The data -

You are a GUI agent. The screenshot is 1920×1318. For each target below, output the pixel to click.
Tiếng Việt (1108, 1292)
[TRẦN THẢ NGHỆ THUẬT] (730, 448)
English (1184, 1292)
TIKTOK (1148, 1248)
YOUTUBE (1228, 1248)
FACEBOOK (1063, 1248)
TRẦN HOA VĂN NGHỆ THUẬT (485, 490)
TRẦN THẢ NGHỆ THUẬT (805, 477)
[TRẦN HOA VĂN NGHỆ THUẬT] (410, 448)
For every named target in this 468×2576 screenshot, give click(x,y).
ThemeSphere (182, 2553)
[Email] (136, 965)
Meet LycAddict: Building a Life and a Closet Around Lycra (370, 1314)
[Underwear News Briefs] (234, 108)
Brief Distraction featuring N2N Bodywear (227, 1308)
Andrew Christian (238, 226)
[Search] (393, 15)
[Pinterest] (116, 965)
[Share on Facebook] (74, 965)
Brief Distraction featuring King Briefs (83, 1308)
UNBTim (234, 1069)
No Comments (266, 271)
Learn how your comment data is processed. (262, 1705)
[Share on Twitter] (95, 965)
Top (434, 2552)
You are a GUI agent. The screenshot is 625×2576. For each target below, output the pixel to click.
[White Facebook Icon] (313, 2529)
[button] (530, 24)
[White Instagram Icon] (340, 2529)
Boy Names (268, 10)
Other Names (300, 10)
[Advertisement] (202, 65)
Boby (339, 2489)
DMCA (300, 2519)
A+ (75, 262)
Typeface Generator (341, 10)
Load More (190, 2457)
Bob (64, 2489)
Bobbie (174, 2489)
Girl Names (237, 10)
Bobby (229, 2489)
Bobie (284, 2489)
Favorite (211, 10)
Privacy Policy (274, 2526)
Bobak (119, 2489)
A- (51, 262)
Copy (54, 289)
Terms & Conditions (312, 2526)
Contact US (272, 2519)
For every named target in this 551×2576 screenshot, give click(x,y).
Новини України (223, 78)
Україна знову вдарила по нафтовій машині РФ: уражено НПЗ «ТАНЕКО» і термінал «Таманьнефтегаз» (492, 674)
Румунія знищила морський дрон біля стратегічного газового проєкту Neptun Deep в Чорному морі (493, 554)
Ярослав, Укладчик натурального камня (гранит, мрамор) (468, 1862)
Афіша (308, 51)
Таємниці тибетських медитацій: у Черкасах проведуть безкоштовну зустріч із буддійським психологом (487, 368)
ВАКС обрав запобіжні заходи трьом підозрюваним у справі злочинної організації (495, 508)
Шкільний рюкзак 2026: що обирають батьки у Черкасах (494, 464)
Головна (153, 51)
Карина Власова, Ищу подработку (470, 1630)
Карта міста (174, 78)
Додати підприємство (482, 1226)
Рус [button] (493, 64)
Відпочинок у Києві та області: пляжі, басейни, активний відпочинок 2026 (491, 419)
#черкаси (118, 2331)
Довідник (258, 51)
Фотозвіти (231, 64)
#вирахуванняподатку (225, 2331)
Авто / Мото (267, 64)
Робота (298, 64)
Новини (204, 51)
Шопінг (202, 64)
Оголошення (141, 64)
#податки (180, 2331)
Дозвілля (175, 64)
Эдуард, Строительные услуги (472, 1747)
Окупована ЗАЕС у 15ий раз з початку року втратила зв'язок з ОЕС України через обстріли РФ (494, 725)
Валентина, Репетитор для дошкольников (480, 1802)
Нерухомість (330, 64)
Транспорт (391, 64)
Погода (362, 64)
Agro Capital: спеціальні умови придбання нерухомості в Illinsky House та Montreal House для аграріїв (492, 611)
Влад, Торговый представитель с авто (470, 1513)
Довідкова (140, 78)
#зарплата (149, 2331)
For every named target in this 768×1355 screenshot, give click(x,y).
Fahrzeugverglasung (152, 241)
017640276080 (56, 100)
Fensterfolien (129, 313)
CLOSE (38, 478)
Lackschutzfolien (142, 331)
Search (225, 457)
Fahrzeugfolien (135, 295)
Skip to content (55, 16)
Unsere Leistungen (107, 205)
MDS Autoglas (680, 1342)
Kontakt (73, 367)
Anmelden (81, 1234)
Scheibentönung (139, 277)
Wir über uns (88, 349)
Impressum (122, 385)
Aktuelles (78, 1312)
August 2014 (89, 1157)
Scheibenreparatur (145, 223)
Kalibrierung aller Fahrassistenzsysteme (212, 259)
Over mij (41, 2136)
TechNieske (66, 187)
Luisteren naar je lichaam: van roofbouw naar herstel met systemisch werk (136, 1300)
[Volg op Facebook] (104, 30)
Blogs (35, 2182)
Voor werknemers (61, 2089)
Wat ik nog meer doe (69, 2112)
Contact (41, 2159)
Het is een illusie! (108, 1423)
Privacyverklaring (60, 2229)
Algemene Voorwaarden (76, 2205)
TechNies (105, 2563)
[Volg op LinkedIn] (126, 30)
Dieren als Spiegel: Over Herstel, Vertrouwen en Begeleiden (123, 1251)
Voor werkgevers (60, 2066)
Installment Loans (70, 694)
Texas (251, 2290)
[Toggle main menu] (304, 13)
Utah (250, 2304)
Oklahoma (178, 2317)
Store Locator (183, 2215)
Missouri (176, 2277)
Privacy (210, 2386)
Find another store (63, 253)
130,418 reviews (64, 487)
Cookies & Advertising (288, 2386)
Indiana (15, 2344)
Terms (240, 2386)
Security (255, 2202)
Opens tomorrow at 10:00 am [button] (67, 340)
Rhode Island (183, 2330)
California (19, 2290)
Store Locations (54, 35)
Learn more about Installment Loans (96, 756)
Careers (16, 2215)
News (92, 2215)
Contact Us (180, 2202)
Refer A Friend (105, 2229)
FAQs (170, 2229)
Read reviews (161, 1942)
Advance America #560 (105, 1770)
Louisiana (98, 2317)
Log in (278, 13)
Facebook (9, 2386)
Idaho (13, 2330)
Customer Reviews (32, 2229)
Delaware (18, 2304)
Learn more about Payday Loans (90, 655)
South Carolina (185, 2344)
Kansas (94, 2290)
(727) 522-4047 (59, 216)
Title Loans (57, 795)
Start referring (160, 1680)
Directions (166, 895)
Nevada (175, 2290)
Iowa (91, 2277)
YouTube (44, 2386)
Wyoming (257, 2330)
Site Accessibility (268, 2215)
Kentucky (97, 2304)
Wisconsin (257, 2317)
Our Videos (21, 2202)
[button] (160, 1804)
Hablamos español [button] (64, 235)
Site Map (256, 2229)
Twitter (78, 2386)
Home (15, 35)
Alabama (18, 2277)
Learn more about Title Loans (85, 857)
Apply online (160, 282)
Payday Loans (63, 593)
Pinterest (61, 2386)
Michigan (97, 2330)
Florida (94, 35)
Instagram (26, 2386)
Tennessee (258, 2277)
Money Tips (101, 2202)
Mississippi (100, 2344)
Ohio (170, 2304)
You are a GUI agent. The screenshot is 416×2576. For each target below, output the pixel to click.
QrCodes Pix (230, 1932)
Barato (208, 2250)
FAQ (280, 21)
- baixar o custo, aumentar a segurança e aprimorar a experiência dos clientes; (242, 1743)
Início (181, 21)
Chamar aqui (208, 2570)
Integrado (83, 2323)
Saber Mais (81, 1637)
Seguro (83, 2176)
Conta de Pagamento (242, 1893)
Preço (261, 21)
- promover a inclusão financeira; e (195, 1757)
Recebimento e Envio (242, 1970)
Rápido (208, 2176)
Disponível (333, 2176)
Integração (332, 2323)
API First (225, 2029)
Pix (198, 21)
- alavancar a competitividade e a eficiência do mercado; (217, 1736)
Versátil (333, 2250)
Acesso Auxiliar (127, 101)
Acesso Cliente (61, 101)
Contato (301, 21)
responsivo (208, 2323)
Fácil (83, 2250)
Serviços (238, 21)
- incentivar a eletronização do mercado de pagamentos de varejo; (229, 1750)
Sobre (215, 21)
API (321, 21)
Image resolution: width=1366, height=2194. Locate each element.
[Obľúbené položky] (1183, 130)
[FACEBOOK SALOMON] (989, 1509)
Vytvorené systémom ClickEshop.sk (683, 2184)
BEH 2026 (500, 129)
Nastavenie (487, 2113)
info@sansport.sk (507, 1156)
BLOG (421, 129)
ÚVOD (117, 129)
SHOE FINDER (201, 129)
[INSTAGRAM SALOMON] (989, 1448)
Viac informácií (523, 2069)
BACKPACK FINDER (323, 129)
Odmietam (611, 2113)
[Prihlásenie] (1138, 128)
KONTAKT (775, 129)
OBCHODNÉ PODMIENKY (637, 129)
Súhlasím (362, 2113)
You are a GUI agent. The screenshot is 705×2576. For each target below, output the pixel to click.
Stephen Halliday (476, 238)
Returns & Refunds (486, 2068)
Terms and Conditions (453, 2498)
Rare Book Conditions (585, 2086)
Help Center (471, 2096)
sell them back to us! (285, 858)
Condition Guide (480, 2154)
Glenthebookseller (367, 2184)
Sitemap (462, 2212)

Problem statement - Where the line holding "Sobre (215, 21)" appears in the listing above, start reproducing exactly, and end with the line holding "Súhlasím (362, 2113)".

Result -
Sobre (215, 21)
API (321, 21)
Image resolution: width=1366, height=2194. Locate each element.
[Obľúbené položky] (1183, 130)
[FACEBOOK SALOMON] (989, 1509)
Vytvorené systémom ClickEshop.sk (683, 2184)
BEH 2026 (500, 129)
Nastavenie (487, 2113)
info@sansport.sk (507, 1156)
BLOG (421, 129)
ÚVOD (117, 129)
SHOE FINDER (201, 129)
[INSTAGRAM SALOMON] (989, 1448)
Viac informácií (523, 2069)
BACKPACK FINDER (323, 129)
Odmietam (611, 2113)
[Prihlásenie] (1138, 128)
KONTAKT (775, 129)
OBCHODNÉ PODMIENKY (637, 129)
Súhlasím (362, 2113)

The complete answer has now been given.